WHAT YOU NEED TO DO:
(1) Condense the paragraph of the BRACAnalysis CDx text that begins "The collaboration between Myriad" into a bulleted list that keeps its main facts.
(2) Reproduce word for word the portion of the BRACAnalysis CDx text starting with "The collaboration between" and going on through "by the FDA.".

TEXT:
··········

The collaboration between Myriad and AstraZeneca on olaparib began in 2007. In Dec. 2014, Myriad received FDA approval for BRACAnalysis CDx to identify patients with advanced ovarian cancer who are eligible for fourth-line treatment with olaparib. BRACAnalysis CDx is Myriad’s first FDA-approved companion diagnostic and was the first-ever laboratory developed test reviewed and approved by the FDA.

About BRACAnalysis CDx
BRACAnalysis CDx is an in vitro diagnostic device intended for the qualitative detection and classification of variants in the protein coding regions and intron/exon boundaries of the BRCA1 and BRCA2 genes using genomic DNA obtained from whole blood specimens collected in EDTA. Single nucleotide variants and small insertions and deletions (indels) are identified by polymerase chain reaction (PCR) and Sanger sequencing. Large deletions and duplications in BRCA1 and BRCA2 are detected using multiplex PCR. Results of the test are used as an aid in identifying ovarian cancer patients with deleterious or suspected deleterious germline BRCA variants eligible for treatment with Lynparza (olaparib). This assay is for professional use only and is to be performed only at Myriad Genetic Laboratories, a single laboratory site located at 320 Wakara Way, Salt Lake City, UT 84108.

··········

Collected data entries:

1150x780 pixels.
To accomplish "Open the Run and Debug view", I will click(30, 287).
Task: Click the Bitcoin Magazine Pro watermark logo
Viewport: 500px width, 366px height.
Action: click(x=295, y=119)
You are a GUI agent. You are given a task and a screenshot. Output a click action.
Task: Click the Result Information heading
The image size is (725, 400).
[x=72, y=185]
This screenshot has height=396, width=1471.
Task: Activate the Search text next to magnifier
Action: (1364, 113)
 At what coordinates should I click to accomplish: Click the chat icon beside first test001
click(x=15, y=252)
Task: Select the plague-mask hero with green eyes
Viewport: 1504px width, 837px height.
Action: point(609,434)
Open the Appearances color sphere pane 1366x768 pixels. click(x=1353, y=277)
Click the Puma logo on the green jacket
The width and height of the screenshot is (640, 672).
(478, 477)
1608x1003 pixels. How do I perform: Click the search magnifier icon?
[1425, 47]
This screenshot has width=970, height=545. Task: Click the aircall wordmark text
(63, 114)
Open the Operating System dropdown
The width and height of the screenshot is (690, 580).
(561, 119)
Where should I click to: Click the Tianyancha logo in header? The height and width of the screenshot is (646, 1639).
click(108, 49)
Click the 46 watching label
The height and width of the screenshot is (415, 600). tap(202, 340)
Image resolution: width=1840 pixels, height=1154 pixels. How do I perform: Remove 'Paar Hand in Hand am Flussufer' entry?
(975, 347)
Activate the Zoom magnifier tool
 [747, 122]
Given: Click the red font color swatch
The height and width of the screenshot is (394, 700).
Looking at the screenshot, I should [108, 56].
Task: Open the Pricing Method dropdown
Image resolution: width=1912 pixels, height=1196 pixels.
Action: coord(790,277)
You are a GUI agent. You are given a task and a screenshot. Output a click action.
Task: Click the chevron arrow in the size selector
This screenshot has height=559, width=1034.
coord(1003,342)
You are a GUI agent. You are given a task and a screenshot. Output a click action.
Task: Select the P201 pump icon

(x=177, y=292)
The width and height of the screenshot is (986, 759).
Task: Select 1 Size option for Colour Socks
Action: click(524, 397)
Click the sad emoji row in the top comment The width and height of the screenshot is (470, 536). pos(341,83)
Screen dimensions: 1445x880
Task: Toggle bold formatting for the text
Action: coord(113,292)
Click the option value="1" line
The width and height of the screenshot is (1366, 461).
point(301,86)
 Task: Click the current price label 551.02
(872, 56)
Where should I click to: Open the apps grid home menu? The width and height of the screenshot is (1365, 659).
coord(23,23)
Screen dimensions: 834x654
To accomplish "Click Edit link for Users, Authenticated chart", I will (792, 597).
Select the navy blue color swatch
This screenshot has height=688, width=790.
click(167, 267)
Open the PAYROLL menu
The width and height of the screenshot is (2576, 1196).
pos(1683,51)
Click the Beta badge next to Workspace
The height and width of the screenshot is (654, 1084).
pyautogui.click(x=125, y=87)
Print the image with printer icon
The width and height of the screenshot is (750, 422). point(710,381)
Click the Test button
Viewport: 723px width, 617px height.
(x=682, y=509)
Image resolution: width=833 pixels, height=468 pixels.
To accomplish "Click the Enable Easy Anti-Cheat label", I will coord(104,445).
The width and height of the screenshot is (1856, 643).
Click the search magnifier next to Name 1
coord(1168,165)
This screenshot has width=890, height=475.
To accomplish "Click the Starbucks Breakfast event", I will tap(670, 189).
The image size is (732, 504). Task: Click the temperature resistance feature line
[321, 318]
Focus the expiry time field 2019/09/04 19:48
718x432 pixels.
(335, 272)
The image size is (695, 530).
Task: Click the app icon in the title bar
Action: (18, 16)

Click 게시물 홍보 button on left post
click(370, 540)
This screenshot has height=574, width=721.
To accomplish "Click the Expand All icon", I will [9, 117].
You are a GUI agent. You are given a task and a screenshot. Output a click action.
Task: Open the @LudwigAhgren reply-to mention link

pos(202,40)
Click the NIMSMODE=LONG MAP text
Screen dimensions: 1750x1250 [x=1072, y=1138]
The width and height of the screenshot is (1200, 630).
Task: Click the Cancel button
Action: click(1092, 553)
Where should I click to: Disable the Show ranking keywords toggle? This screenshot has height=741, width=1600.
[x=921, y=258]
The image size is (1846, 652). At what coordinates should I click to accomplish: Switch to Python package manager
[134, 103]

··········

TASK-BY-TASK OUTPUTS:
(1)
- Myriad and AstraZeneca began collaborating on olaparib in 2007.
- In December 2014, Myriad received FDA approval for BRACAnalysis CDx to identify advanced ovarian cancer patients eligible for fourth-line olaparib treatment.
- BRACAnalysis CDx is Myriad's first FDA-approved companion diagnostic.
- It was the first laboratory developed test ever reviewed and approved by the FDA.

(2)
The collaboration between Myriad and AstraZeneca on olaparib began in 2007. In Dec. 2014, Myriad received FDA approval for BRACAnalysis CDx to identify patients with advanced ovarian cancer who are eligible for fourth-line treatment with olaparib. BRACAnalysis CDx is Myriad’s first FDA-approved companion diagnostic and was the first-ever laboratory developed test reviewed and approved by the FDA.